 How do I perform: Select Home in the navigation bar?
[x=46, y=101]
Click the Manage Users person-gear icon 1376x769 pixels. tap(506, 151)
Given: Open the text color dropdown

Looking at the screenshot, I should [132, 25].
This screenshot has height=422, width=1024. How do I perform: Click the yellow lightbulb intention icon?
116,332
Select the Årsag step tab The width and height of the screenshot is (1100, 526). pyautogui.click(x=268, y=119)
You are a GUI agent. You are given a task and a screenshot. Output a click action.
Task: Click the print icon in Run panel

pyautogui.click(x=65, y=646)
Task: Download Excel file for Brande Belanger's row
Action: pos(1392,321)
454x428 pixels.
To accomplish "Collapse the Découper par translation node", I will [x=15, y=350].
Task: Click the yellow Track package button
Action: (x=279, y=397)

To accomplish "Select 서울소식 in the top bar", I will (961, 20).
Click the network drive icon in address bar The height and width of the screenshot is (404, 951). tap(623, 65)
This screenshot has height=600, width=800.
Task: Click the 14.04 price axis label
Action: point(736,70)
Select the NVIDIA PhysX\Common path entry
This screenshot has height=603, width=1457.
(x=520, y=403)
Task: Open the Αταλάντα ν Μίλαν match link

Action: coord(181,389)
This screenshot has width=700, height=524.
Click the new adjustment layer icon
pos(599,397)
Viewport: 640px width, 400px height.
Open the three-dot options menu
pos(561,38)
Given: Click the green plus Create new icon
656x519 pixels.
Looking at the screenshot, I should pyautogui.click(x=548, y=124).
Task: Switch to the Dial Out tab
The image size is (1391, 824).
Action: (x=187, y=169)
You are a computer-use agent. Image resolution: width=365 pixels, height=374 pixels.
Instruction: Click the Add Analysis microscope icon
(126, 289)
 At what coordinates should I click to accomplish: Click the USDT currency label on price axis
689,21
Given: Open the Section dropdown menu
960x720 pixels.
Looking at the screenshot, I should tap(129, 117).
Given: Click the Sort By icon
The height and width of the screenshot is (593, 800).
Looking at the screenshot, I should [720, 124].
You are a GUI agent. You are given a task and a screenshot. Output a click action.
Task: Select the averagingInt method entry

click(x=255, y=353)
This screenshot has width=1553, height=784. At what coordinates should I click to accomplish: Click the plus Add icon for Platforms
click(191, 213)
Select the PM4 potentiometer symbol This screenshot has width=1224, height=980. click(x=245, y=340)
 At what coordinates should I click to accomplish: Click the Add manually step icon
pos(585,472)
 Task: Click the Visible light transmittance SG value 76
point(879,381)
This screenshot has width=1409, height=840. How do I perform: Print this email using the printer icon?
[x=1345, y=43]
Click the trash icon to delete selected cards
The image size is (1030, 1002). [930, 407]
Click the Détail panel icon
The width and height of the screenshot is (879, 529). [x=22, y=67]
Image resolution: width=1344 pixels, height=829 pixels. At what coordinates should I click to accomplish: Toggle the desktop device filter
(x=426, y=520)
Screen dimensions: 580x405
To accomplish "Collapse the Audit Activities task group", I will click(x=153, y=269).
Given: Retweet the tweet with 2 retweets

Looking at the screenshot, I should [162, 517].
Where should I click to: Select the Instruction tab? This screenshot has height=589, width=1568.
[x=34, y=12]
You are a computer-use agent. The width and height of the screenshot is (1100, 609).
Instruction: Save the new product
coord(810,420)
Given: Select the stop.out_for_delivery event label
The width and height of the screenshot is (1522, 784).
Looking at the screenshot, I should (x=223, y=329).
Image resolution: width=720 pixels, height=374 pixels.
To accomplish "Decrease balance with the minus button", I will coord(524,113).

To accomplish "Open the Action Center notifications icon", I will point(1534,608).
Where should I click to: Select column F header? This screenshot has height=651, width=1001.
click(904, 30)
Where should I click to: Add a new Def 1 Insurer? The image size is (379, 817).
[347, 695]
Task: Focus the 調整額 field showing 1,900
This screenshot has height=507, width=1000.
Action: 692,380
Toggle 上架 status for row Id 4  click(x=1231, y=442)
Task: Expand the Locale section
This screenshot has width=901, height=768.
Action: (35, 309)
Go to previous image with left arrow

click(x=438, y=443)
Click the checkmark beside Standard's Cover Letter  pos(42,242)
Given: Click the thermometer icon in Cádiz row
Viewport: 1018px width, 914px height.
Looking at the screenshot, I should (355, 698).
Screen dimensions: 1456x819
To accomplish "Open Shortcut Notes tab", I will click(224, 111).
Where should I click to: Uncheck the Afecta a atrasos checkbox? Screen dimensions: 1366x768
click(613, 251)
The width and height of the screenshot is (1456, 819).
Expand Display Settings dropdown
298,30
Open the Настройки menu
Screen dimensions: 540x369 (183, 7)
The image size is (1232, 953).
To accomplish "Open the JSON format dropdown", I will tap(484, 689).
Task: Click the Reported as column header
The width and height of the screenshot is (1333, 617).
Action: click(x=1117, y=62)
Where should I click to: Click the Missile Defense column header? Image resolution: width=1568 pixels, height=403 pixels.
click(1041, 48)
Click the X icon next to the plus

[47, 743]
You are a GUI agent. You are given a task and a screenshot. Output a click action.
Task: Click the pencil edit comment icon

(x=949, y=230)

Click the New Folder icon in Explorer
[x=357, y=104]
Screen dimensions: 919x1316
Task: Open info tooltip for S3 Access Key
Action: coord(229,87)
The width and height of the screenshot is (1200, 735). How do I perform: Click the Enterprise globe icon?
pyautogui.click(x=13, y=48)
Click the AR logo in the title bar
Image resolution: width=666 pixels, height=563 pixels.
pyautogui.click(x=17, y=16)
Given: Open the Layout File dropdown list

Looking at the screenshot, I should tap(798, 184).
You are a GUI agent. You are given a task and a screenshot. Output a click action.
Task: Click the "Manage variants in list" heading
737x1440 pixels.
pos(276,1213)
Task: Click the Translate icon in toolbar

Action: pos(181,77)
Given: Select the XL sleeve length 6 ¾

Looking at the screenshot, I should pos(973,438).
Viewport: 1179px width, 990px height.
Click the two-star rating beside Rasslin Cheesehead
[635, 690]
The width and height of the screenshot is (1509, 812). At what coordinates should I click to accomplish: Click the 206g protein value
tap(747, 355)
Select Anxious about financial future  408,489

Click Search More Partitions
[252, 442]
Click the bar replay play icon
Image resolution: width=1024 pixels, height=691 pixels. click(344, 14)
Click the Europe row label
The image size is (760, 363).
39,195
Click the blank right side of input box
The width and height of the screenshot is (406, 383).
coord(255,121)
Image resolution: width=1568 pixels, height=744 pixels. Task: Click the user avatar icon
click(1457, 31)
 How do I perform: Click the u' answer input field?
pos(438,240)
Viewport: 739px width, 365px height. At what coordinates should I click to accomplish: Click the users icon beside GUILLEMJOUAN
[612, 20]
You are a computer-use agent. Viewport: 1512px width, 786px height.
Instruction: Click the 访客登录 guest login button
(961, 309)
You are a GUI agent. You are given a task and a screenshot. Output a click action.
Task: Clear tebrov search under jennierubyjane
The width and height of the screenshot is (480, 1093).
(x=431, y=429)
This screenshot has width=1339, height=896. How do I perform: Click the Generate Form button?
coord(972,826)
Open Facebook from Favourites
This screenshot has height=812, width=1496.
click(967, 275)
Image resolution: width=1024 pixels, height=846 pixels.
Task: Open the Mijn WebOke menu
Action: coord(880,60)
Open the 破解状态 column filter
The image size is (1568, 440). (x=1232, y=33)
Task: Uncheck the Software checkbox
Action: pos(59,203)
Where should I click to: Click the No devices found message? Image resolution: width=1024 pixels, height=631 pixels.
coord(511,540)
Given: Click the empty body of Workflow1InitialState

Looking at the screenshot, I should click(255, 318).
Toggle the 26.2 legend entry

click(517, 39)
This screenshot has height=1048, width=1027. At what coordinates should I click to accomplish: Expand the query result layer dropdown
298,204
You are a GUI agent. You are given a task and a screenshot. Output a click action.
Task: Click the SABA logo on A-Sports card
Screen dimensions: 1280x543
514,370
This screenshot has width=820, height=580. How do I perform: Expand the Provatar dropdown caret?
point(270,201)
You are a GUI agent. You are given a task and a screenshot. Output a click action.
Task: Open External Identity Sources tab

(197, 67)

━━━━━━━━━━

Only a number is wanted: how many lines above include "computer"?

3